The outbreak of a novel coronavirus, namely, Severe Acute Respiratory Syndrome Coronavirus 2 (SARS-CoV-2), has caused the coronavirus disease 2019 (COVID-19) pandemic. SARS-CoV-2 was first reported in a pneumonia-infected patient in Wuhan, China in 2019. Scientists have determined SARS-CoV-2 to be an RNA virus belonging to the genus Betacoronavirus of the family Coronaviridae.
To date, SARS-CoV-2 has claimed more than 5.5 million lives worldwide. Countries such as the United States of America, India, South Africa, and Brazil have been badly affected by the COVID-19 pandemic.
According to some reports from the World Health Organization (WHO), 50.87% of total COVID-19 cases in Africa are from South Africa. In 2020, the B.1.351 strain of SARS-CoV-2, which is commonly known as the Beta variant, was first reported in South Africa. This variant became the dominant circulating variant throughout the world and was classified as a variant of concern by WHO.
The Beta variant has been characterized as a highly virulent and transmissible strain. Another concerning factor of this strain is that it cannot be neutralized effectively by convalescent plasma and the sera of people who have been inoculated with different vaccines.
In a new study published in Informatics in Medicine Unlocked, scientists focused on the SARS-CoV-2 Beta variant because it is one of the first variants of concern(VOC). Additionally, scientists are concerned about the continual emergence of new variants in South Africa.
To combat this threat, researchers have used computational methods to design and develop effective glycoprotein multi-epitope subunit vaccine candidates, based on the old and the new Beta virus strains that emerged in South Africa. In this study, scientists focused on the genomic sequence data between 2020 and early 2021.
This new study offers a viable platform to develop country-specific COVID-19 vaccines. In this study, researchers have focused on developing vaccine candidates specifically against the South African SARS-CoV-2 variants. Scientists selected spike-like glycoprotein as a potential component for vaccine design because of its ability to produce efficient and effective vaccine candidates without any allergic reactions.
A new study
In many instances, scientists have used computational genomics and immunoinformatic methods to develop solutions to combat various diseases. Several studies have focused on the computational design of glycoprotein multi-epitope subunit vaccine candidates.
However, no documents on the computational design of vaccine candidates, efficient against the old and new South African SARS-CoV-2 variants existing between 2020 are 2021, have been found.

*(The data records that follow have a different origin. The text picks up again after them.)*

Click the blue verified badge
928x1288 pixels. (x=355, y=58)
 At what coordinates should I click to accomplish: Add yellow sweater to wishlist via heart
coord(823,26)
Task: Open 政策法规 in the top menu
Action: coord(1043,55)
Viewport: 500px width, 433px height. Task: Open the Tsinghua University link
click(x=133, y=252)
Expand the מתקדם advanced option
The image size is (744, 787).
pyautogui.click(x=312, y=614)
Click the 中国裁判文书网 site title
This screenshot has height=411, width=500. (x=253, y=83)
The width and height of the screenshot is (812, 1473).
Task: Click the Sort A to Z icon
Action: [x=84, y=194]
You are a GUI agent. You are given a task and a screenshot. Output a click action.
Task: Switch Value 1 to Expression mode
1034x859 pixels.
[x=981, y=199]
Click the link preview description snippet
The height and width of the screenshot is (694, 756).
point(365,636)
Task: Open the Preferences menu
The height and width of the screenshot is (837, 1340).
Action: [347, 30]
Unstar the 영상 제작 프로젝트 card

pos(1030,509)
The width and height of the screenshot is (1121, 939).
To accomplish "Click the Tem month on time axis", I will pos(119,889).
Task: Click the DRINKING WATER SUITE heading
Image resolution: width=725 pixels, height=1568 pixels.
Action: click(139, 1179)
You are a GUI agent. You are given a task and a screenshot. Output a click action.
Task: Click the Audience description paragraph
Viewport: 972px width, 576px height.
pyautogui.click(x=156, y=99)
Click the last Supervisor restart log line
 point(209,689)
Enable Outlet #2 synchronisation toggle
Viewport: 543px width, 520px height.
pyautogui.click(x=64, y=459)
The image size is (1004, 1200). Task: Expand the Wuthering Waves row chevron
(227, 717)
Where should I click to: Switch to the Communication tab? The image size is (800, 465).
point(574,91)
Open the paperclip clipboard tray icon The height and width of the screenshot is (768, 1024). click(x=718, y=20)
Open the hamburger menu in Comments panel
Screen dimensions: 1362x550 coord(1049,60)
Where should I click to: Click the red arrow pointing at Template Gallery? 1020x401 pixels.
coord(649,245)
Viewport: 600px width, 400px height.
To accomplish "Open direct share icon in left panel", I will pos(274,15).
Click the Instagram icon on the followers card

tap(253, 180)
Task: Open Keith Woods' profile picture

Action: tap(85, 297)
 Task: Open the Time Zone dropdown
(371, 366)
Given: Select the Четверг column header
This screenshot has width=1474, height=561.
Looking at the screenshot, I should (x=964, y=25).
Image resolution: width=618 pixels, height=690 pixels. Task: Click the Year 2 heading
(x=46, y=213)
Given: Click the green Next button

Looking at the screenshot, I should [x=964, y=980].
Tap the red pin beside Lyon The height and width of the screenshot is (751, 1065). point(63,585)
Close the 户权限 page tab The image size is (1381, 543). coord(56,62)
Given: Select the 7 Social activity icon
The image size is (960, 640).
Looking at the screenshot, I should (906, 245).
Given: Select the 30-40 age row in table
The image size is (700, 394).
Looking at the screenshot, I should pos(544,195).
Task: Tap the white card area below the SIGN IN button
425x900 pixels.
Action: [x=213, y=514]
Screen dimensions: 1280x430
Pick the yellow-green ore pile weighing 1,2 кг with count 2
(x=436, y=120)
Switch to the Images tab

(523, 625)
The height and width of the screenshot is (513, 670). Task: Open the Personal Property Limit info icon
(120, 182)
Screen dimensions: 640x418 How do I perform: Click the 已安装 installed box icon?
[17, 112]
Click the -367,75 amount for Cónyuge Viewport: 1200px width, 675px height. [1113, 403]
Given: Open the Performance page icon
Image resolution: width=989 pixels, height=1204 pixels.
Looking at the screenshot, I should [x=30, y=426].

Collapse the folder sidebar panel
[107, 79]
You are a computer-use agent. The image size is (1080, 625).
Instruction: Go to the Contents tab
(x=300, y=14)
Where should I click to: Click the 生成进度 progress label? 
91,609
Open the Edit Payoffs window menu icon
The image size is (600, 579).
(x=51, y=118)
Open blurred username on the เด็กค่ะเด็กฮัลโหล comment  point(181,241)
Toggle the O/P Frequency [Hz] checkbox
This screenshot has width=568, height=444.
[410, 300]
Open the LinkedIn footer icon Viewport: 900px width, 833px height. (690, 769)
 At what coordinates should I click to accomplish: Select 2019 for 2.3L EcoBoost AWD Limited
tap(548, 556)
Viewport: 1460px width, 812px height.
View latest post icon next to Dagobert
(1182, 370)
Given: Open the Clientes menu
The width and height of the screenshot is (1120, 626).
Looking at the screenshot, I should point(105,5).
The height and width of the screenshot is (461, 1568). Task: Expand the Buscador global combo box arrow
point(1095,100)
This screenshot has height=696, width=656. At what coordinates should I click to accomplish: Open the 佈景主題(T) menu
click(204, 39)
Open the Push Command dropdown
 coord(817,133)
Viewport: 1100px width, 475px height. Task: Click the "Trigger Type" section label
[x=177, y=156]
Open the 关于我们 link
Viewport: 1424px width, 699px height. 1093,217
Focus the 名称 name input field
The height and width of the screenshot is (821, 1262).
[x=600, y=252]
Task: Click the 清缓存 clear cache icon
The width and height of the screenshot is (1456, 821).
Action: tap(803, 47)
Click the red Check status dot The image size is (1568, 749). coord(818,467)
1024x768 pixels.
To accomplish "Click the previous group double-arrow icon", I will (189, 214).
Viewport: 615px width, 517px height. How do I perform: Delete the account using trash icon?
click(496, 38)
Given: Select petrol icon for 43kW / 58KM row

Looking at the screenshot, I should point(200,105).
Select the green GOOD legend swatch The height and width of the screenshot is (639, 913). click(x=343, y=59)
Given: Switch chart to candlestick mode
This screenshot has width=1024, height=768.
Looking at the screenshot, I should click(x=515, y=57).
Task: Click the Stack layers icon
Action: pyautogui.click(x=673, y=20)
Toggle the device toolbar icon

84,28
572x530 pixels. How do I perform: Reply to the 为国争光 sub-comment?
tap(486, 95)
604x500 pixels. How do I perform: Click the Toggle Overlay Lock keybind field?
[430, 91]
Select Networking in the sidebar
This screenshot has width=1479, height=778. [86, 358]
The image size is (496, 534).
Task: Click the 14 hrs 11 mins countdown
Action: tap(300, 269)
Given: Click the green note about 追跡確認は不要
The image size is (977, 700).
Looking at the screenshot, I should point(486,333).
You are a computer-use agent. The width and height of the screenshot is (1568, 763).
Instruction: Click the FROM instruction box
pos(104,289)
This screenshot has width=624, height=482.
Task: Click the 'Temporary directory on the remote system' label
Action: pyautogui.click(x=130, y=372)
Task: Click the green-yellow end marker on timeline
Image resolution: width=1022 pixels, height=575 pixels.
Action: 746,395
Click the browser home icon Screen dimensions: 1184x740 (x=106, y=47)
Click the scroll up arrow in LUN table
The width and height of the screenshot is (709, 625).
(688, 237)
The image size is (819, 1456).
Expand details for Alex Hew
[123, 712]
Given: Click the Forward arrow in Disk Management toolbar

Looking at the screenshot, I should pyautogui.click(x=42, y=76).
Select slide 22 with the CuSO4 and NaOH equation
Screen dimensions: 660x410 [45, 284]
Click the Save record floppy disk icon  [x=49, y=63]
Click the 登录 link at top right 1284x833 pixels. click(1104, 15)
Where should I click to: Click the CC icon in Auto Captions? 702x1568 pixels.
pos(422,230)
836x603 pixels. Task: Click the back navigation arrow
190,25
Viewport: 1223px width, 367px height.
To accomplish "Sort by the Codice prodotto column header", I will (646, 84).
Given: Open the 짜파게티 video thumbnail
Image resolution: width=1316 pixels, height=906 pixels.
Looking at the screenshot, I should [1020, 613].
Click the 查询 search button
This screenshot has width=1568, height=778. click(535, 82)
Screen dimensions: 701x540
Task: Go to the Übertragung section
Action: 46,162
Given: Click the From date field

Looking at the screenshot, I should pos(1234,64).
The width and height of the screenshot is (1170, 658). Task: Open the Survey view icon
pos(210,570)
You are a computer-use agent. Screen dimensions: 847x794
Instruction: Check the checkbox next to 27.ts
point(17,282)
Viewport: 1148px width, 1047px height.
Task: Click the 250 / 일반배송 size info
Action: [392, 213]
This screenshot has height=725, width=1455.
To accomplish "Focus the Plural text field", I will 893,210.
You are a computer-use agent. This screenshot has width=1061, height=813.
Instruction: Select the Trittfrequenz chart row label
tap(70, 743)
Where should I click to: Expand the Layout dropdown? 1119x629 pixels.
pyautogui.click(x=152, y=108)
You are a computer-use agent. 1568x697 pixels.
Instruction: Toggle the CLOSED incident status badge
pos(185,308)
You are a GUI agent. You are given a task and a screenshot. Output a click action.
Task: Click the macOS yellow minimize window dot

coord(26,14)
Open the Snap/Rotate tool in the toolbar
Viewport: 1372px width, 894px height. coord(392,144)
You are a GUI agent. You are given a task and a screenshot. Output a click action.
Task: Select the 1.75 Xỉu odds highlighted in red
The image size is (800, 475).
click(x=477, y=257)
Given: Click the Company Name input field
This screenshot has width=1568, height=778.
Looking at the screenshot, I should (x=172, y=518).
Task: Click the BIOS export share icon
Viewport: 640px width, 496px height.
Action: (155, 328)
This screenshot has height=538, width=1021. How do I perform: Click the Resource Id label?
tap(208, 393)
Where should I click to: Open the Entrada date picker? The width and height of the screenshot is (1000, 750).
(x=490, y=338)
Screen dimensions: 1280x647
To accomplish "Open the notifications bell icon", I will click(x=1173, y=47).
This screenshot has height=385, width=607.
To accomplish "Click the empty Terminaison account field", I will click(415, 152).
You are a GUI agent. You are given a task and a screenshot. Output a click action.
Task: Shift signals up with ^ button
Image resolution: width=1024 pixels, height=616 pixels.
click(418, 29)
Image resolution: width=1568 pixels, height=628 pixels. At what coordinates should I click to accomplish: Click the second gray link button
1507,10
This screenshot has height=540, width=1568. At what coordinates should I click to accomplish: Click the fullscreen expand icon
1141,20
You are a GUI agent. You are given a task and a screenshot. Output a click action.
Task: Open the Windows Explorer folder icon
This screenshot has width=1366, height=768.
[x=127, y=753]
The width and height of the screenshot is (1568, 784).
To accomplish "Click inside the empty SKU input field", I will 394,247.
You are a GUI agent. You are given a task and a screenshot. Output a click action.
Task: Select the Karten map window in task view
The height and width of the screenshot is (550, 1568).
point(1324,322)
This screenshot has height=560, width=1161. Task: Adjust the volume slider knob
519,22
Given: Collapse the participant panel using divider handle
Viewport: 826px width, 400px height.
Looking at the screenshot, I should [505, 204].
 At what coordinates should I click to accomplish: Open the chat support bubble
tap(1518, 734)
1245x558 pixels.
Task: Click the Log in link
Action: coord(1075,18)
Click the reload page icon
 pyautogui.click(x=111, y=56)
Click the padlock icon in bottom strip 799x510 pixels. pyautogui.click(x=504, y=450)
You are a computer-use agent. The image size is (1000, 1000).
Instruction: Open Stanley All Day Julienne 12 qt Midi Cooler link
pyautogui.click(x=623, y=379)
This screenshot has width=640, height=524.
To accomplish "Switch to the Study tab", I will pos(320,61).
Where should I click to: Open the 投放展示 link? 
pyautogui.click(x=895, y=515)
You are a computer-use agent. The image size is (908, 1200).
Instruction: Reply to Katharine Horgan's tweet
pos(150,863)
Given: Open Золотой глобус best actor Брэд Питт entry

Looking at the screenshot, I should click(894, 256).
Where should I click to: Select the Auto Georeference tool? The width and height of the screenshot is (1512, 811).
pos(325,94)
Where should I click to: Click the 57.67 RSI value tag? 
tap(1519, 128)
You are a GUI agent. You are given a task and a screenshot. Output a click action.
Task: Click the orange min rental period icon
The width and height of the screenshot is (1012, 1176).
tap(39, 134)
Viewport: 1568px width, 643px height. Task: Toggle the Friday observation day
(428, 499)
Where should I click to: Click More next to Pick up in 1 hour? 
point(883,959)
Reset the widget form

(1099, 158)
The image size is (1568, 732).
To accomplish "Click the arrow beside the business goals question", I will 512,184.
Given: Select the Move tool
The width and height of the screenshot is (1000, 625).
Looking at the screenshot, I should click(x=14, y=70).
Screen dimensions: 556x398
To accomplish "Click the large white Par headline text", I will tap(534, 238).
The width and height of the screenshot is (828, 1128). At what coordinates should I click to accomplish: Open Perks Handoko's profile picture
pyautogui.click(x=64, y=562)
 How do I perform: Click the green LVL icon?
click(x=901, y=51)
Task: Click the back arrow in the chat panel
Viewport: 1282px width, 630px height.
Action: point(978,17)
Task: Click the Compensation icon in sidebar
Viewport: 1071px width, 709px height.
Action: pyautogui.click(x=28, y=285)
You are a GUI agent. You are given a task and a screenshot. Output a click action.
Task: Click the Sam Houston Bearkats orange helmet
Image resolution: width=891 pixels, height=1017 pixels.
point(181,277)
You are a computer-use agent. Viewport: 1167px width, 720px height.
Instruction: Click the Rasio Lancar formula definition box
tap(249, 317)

In this study, researchers used computational methods to develop a glycoprotein multi-epitope vaccine for all the SARS-CoV 2 variants found in South Africa. They have especially focused on the Beta variant, which is within the GH clades.
All the sequences were obtained from the GISAID database. Scientists explained that variation in a lineage occurs due to mutation, i.e., deletion or insertion of amino acids in the genomic RNA. Continual mutations occur in the SARS-CoV-2 genome because of the absence of the proofreading capacity of its open reading frame. Most of the isolates associated with this study belonged to clade GH and GR, whereas C2 and S are the lowest reported lineages.
Although the spike glycoprotein is considered to be a conserved sequence, it undergoes mutation. As an example, one could consider the mutation at the D614G position on the SARS-CoV-2 genome. Epitopes are the antigenic determinants that are used in vaccine design as they can elicit a cell-mediated immune response. Scientists have stated that cell-mediated immune response (CMI) can destroy virus-infected cells most efficiently. The determinants of adaptive and humoral responses are B-cells. Characteristic features of a good vaccine are its robust safety profile, anti-antigen, anti-allergen, and ability to elicit a strong immune response. The molecule size of an epitope is important because it determines the route of administration.
This epitope structure was validated by Ramachandran plot analysis, which revealed that 88.6% of the residue was in favorable regions. The grand average of hydropathicity (GRAVY) score of the newly constructed epitope was estimated to be −0.129, denoting a hydrophilic protein. Researchers used a molecular dynamics simulation study to determine the stability, mobility, atoms, and molecules movements of the vaccine candidate. They also used molecular docking using ClusPro 2 to determine the binding efficiency and the interaction between the refined model and the toll-like receptor (TLR). TLR detects the structural and non-structural viral proteins, which induce the production of inflammatory cytokines. Researchers found that the increase in the memory cells was steady over time. Additionally, B-cells remained active over a longer period. In silico immune analysis showed that all the immune secretions were consistent with the characteristic features of established immunity.
The authors stated that these findings will be beneficial for biologists, governments, and pharmaceutical companies to effectively manage the newly emerging COVID-19 variants in South Africa.
The vaccine candidate could efficiently reduce the transmission of the virus within a country and, therefore, protect individuals from SARS-CoV-2 infection.
In the future, the authors aim to determine and analyze the new SARS-CoV-2 variants from South Africa to design effective vaccine candidates.